DATA TO PROCESS:
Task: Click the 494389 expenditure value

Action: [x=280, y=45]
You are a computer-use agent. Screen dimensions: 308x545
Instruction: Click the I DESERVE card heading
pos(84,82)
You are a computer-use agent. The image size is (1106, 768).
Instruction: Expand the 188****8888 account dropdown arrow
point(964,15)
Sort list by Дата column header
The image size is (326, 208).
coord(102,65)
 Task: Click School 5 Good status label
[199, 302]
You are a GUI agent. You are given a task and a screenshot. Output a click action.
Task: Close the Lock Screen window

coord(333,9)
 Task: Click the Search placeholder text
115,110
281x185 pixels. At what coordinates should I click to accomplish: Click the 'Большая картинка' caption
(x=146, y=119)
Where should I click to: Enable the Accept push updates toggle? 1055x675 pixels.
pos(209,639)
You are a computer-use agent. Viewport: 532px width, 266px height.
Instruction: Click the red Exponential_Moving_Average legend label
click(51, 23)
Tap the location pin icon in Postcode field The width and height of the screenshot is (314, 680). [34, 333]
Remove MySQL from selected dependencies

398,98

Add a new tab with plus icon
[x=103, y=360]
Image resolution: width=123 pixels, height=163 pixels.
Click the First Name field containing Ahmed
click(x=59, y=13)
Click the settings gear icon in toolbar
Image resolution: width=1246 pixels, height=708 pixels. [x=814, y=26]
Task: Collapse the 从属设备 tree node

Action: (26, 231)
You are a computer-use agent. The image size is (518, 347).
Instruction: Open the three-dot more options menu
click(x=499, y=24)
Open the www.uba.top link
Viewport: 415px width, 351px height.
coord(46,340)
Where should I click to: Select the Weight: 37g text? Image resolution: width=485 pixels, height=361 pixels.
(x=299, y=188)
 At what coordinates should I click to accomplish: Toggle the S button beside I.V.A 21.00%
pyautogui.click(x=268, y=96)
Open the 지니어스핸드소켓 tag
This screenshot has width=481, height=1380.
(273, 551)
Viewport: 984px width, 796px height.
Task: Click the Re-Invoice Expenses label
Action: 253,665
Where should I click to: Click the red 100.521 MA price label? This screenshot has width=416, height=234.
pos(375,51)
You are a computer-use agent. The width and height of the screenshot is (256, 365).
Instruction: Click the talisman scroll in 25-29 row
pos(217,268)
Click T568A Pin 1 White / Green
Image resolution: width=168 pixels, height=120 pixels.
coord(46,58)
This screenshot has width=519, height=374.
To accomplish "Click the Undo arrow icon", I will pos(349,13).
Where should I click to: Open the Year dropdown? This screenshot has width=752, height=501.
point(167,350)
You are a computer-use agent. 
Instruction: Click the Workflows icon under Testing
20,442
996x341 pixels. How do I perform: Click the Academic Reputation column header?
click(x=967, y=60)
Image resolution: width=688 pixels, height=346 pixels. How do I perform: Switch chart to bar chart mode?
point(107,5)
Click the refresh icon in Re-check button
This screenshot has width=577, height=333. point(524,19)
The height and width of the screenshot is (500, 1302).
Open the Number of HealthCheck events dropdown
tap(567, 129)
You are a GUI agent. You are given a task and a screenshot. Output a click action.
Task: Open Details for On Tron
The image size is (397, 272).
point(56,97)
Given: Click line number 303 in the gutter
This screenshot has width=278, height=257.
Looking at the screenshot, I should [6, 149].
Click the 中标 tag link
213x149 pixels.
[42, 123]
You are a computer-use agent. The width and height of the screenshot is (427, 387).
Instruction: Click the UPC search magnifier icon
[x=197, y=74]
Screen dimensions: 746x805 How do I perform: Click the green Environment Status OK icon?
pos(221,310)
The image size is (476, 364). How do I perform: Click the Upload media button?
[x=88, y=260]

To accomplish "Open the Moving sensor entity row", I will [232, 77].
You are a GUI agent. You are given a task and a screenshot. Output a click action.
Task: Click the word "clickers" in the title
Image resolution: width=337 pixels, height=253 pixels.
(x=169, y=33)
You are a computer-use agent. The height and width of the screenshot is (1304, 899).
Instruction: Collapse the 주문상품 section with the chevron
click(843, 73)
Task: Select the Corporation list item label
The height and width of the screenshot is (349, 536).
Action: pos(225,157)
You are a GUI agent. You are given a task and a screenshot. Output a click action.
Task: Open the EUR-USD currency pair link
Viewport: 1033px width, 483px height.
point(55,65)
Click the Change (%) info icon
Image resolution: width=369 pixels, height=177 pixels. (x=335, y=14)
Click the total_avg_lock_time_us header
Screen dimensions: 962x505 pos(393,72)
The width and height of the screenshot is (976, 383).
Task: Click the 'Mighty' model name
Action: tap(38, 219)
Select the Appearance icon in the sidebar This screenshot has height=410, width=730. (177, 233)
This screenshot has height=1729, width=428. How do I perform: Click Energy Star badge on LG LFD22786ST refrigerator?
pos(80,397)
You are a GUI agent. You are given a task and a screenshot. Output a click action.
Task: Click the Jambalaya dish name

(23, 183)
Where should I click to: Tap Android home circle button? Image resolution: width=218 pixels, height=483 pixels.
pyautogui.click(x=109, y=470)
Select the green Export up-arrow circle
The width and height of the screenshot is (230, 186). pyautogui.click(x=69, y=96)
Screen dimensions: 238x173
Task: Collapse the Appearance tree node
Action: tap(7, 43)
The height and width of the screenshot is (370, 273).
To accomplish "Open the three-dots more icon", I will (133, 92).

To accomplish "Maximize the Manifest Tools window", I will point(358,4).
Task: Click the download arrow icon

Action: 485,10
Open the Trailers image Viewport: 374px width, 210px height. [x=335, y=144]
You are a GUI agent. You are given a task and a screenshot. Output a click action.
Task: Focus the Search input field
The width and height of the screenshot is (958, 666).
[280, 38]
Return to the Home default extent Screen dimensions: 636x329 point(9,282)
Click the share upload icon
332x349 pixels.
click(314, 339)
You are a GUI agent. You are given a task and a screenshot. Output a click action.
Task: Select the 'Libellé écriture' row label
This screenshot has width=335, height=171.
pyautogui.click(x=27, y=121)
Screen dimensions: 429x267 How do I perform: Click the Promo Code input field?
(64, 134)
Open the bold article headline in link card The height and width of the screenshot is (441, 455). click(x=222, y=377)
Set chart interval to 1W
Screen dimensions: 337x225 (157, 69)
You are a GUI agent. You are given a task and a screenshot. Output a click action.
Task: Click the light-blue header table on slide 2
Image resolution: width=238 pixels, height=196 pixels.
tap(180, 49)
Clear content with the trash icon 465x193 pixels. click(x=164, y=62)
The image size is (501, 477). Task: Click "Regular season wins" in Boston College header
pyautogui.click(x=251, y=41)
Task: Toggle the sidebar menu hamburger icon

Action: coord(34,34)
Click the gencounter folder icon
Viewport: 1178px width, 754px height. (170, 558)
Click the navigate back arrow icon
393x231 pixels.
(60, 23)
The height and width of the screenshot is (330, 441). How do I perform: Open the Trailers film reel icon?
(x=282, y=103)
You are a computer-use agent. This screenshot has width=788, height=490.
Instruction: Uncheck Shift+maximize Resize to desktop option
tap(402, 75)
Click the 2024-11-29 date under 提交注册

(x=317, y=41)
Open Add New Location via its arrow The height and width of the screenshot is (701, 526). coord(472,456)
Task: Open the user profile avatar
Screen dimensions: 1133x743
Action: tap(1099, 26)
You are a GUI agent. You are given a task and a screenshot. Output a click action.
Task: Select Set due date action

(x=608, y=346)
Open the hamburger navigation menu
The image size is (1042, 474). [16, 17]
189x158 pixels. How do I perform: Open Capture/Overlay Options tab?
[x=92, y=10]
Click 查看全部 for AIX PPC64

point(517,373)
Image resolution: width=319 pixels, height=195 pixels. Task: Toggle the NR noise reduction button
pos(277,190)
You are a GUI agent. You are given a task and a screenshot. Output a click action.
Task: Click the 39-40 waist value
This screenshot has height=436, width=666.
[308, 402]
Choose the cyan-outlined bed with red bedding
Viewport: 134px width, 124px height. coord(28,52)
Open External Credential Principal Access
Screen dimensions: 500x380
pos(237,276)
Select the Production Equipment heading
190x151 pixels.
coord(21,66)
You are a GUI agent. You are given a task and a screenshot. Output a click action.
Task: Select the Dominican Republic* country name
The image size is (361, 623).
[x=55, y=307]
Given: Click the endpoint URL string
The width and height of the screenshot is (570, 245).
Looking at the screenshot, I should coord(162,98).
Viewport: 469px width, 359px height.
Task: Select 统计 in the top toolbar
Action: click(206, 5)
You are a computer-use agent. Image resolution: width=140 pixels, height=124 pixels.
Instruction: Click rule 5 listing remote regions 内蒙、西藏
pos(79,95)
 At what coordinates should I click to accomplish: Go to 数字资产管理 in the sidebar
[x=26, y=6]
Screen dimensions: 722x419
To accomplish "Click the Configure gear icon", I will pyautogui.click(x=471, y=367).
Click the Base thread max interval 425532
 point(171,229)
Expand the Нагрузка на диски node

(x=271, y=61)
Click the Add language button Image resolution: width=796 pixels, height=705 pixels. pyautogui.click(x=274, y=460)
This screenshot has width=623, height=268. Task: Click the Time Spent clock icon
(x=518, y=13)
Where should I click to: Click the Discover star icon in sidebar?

EXERCISE:
From the records above, repeat exactly the lines from the one with "The height and width of the screenshot is (500, 1302)." through the one with "Click the 中标 tag link", both included.

WRITTEN ANSWER:
The height and width of the screenshot is (500, 1302).
Open the Number of HealthCheck events dropdown
tap(567, 129)
You are a GUI agent. You are given a task and a screenshot. Output a click action.
Task: Open Details for On Tron
The image size is (397, 272).
point(56,97)
Given: Click line number 303 in the gutter
This screenshot has width=278, height=257.
Looking at the screenshot, I should [6, 149].
Click the 中标 tag link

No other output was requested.